Warning: This post is in english 😉
Better late than never, here comes the report from the summer school. The avid (and regular) reader may remember, that I got accepted as a student for the ESWC Summer School 2013 and even won the Spread-the-word grant (again, a big thank you to you out there for clicking my referral link!).
So on Sept 1 I hopped on a plane (and another plane and even another plane) and flew to Crete (oh how I love Crete!!). On the airport in Heraklion I met Julio and his wife, who shared the taxi to Kalamaki with me. The journey itself was rather exhausting and all the lift-offs and landings caused a headache, but when I arrived in Kalamaki late in the evening and met Anett with whom I shared a room for the week, we went to the beach (it was turtle hatching season, but I didn’t see any turtle) and hit a little tavern, everything was cool. The mediterranean is so laid back and relaxed … balm for my stressed-out soul!
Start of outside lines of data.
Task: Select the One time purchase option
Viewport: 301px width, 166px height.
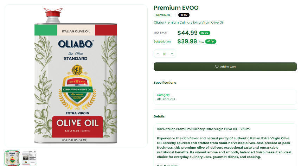Action: point(160,33)
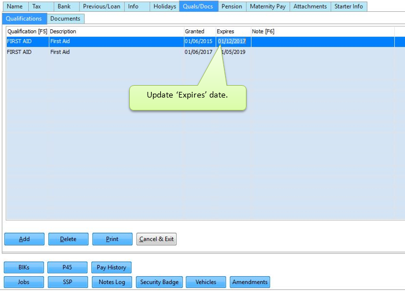
Task: View Pay History
Action: [112, 267]
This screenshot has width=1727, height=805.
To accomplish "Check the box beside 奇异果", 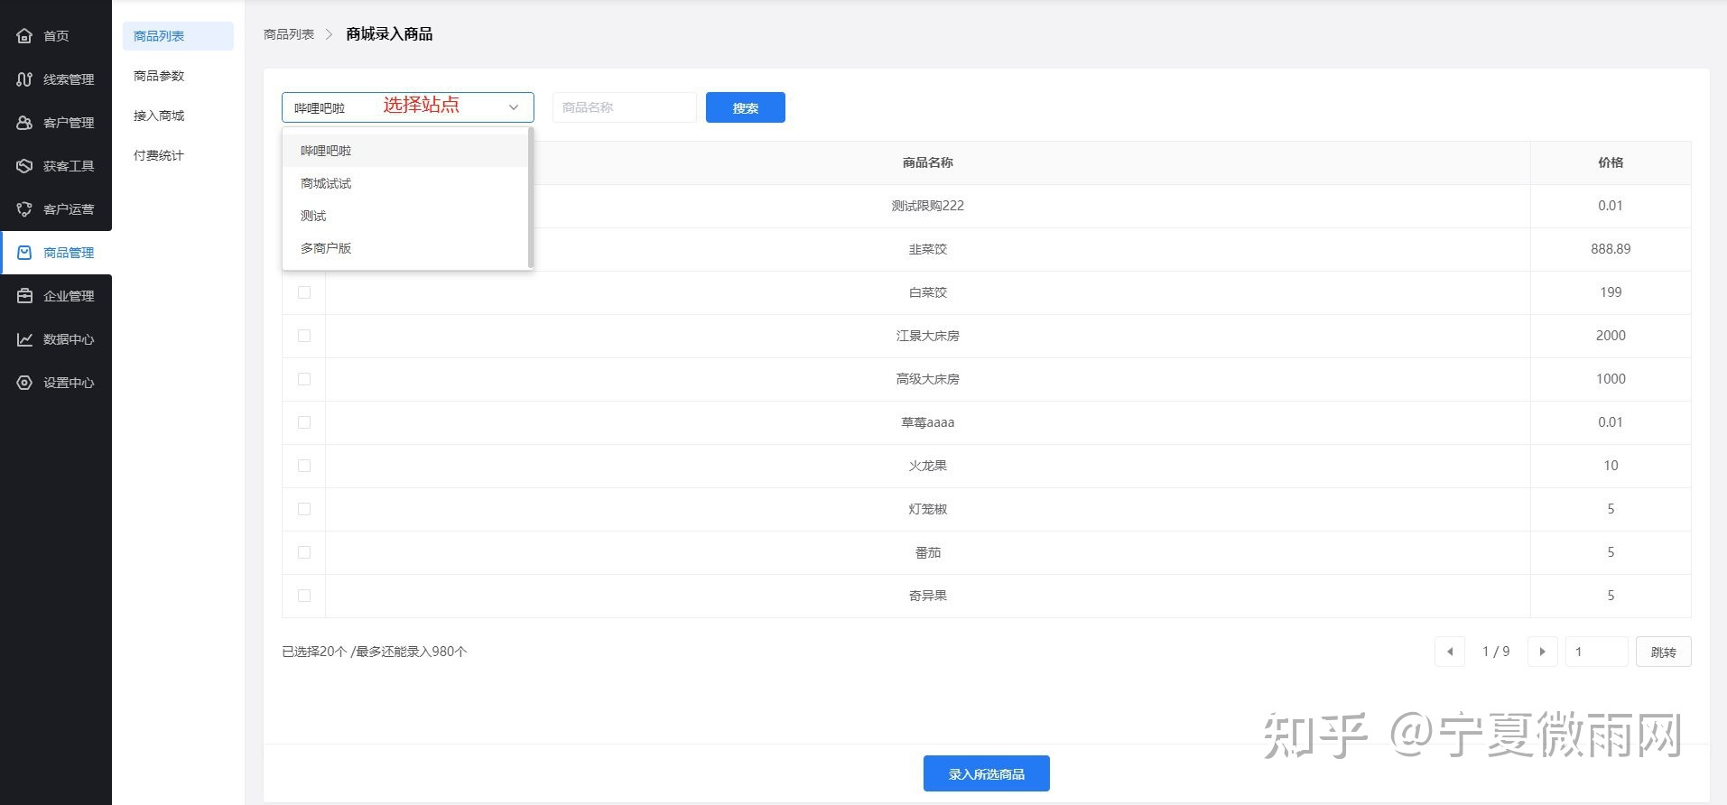I will click(x=304, y=596).
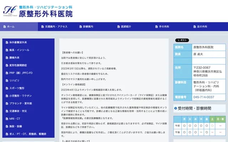The image size is (228, 142).
Task: Visit the プラセンタ・更年期 page link
Action: 20,103
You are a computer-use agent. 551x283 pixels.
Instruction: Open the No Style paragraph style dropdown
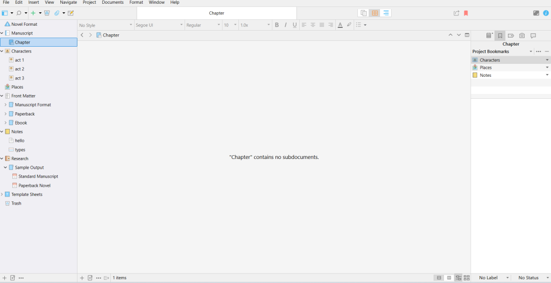tap(105, 25)
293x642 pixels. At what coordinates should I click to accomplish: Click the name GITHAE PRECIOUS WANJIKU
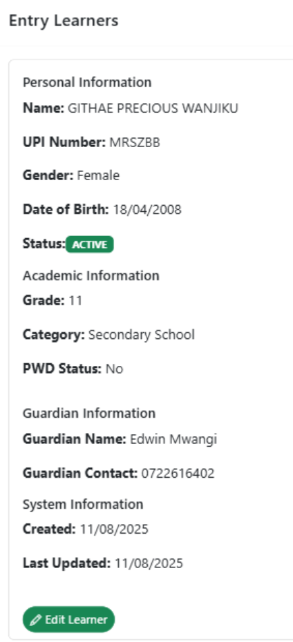click(153, 108)
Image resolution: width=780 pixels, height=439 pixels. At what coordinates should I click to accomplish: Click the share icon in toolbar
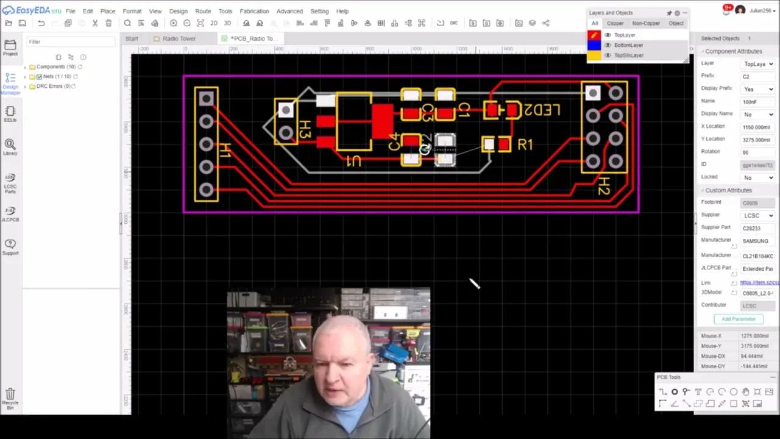coord(545,23)
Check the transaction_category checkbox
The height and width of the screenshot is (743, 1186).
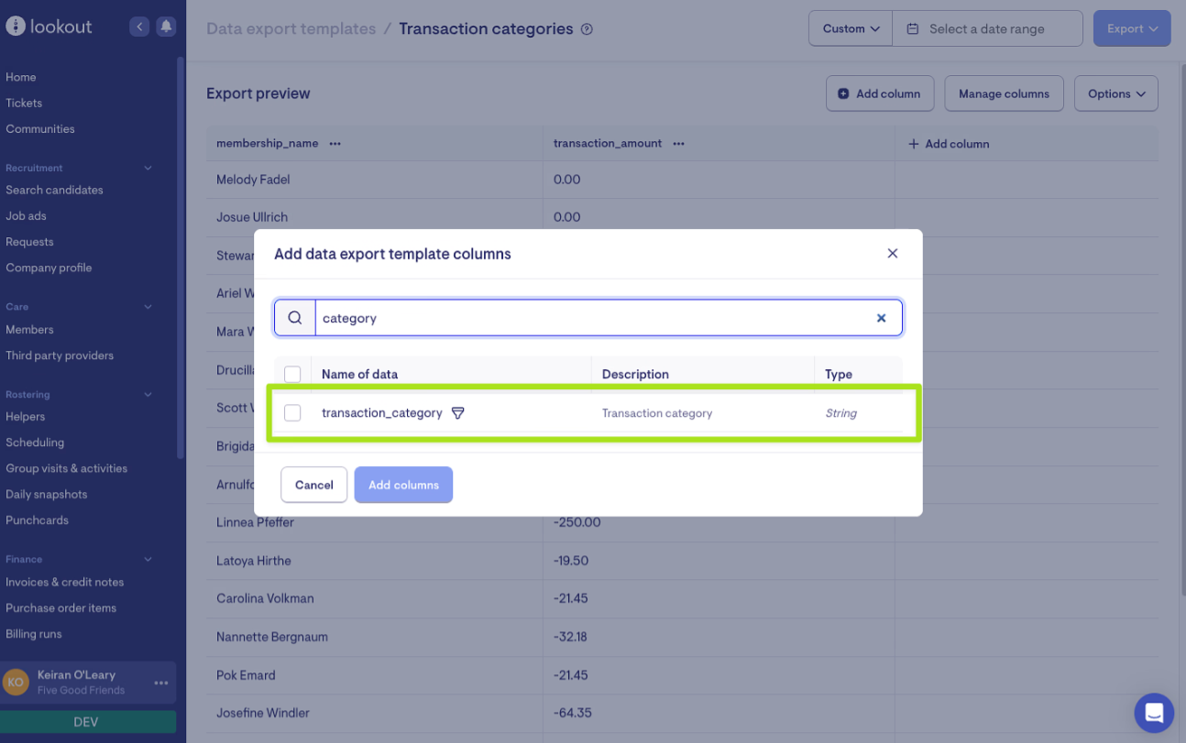pos(292,413)
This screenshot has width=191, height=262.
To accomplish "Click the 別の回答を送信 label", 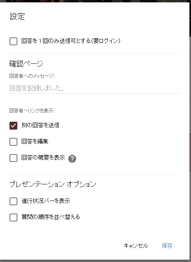I will pos(40,125).
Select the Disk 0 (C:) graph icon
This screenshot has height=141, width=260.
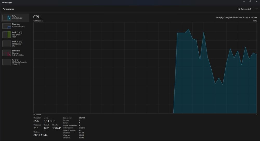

School itself started on monday. Keynotes, tutorials and hands-on sessions took place by the pool in Kalamaki – quite a nice location to learn and study 🙂
On Monday and Tuesday night we had a poster session, where we were to present the posters about our PhD projects. I was very nervous, since I had never done a poster session before, but I think it went quite nicely and I got a lot of positive feedback for my project *yay*. It was really amazing to see all the different projects, which all had to do with Linked Data and the Semantic Web, but were so diverse in their application.
Thursday and Friday were the most intense days of the school. For these two days we worked in groups on small projects, which we had to present on Saturday morning. On our team were people from a variety of disciplines – computer science, library science, and maths. This was great on the one hand, because we could view our project from different perspectives. On the other hand, that kind of left the actual coding work to only a small number of people. Anett, Laura, Francisco and Dörthe – it was great working with you! Although we havent‘ been as successful with our project as I would have wished for, I learned a lot during these two days and I was really stunned what some of the other groups have been able to produce during two days.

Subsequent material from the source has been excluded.